This suggests a thought experiment that I recently posed to Chairman Barbara Boxer (D-CA) and her colleagues on the Senate Environment and Public Works Committee:

Suppose you had the power to travel back in time and impose carbon caps on previous generations. How much growth would we be willing to sacrifice to avoid how many tenths of a degree of warming? Would humanity be better off today if the 20th century had half as much warming -- but also a half or a third or even a quarter less growth? I doubt anyone on this committee would say "yes." A poorer planet would also be a hungrier, sicker planet. Many of us might not even be alive.

So, how much future growth are Boxer and company willing to sacrifice to mitigate future warming? That is not an idle question. Some people believe we're now smart enough to measurably cool the planet without chilling the economy. But Europe is having a tough time (PDF) meeting its Kyoto commitments, and Kyoto would have no detectable impact on global temperature.

Three of the main climate bills introduced in the Senate this year would require CO2 emission cuts of about 60 percent (PDF) by 2050. Yet the Energy Information Administration (EIA) projects that in 2030 U.S. emissions will be about 33 percent above (PDF) year 2000 levels. Nobody knows how to meet the targets in those bills without severe cuts in either economic growth or population growth.

But won't the bills' carbon penalties make deep emission reductions achievable by spurring technological change? Don't bet on it.

European countries have been taxing gasoline for decades at rates that translate into carbon penalties of $200 to $300 per ton of CO2. (A $1.00 a gallon gasoline tax roughly translates into a $100 per ton CO2 penalty, and Europe taxes gasoline at rates of $2.00 to $3.00 (PDF) a gallon or more.) Where in Europe is the miracle fuel to replace petroleum? Where are all the zero emission vehicles? Europe is not one mile closer than we are to achieving a "beyond petroleum" transport system. On the contrary, European Union transport sector CO2 emissions in 2004 were 26 percent higher than in 1990.

The EIA analyzed the market impacts of the relatively modest -- $7 per ton -- CO2 emission cap in "discussion draft" legislation sponsored by Sens. Jeff Bingaman (D-NM) and Arlen Specter (R-PA). The bill's proposed cap would cut projected investment in coal generation by more than half (PDF). However, it does not make carbon capture and storage (CCS) economical. Would a bigger regulatory hammer do the trick? No, it would just drive more investment out of coal generation.

An MIT study (PDF) finds that it will take billions of dollars over a decade to find out whether CCS is economical under a $30-per-ton CO2 penalty. Note that even if CCS is determined to be "economical," the MIT study estimates that coal generation over the next five decades grows by less than 20 percent of what it would in the absence of a carbon penalty.
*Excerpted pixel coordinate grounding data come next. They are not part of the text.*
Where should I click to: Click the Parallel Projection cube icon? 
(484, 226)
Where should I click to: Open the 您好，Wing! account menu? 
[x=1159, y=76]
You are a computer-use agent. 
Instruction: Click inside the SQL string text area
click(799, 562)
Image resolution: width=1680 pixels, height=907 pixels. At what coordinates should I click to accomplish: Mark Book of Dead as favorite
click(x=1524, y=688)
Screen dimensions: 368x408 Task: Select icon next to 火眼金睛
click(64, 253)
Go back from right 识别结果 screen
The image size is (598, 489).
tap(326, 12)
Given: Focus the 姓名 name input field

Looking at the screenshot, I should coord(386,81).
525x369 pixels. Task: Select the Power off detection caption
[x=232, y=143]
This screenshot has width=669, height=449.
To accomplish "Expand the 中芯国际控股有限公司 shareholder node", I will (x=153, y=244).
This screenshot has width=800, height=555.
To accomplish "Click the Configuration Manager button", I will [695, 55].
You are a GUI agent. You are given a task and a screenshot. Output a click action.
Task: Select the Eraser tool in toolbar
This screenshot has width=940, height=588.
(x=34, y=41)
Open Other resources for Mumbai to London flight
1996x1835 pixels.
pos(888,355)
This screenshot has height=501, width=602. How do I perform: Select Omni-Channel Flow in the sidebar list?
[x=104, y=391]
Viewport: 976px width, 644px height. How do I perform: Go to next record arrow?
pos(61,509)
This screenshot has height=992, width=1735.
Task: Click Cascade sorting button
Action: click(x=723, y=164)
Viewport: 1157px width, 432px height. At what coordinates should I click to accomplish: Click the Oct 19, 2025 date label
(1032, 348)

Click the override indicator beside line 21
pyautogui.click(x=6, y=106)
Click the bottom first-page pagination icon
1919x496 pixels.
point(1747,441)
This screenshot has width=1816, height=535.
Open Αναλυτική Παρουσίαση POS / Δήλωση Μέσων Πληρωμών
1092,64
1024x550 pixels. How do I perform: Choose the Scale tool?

Regulatory climate strategies put the policy cart before the technology horse. Not until markets are capable of producing vast quantities of affordable energy without emissions would it be reasonable for Congress to consider mandatory emission cuts.

Policy makers concerned about global warming should do three things. First, as Danish statistician Bjorn Lomborg recommends (PDF), encourage worldwide R&D investment in non-carbon-emitting energy technologies. This -- not tougher CO2 controls -- should be the focus of post-Kyoto diplomacy.

Second, eliminate tax and other political barriers to innovation and capital stock. A recent study (PDF) by the American Council for Capital Formation shows that the United States lags behind many of our trading partners in capital cost recovery for investment in electric power generation, transmission lines, pollution control equipment, and petroleum refining capacity.

Third, as economist Indur Goklany recommends (PDF), for a fraction of Kyoto's cost, target international assistance on those threats to human health and welfare where we know how to do a lot of good for each dollar invested. This would not only save millions of lives today, it would also help developing countries become wealthier and less vulnerable to climate-related risk.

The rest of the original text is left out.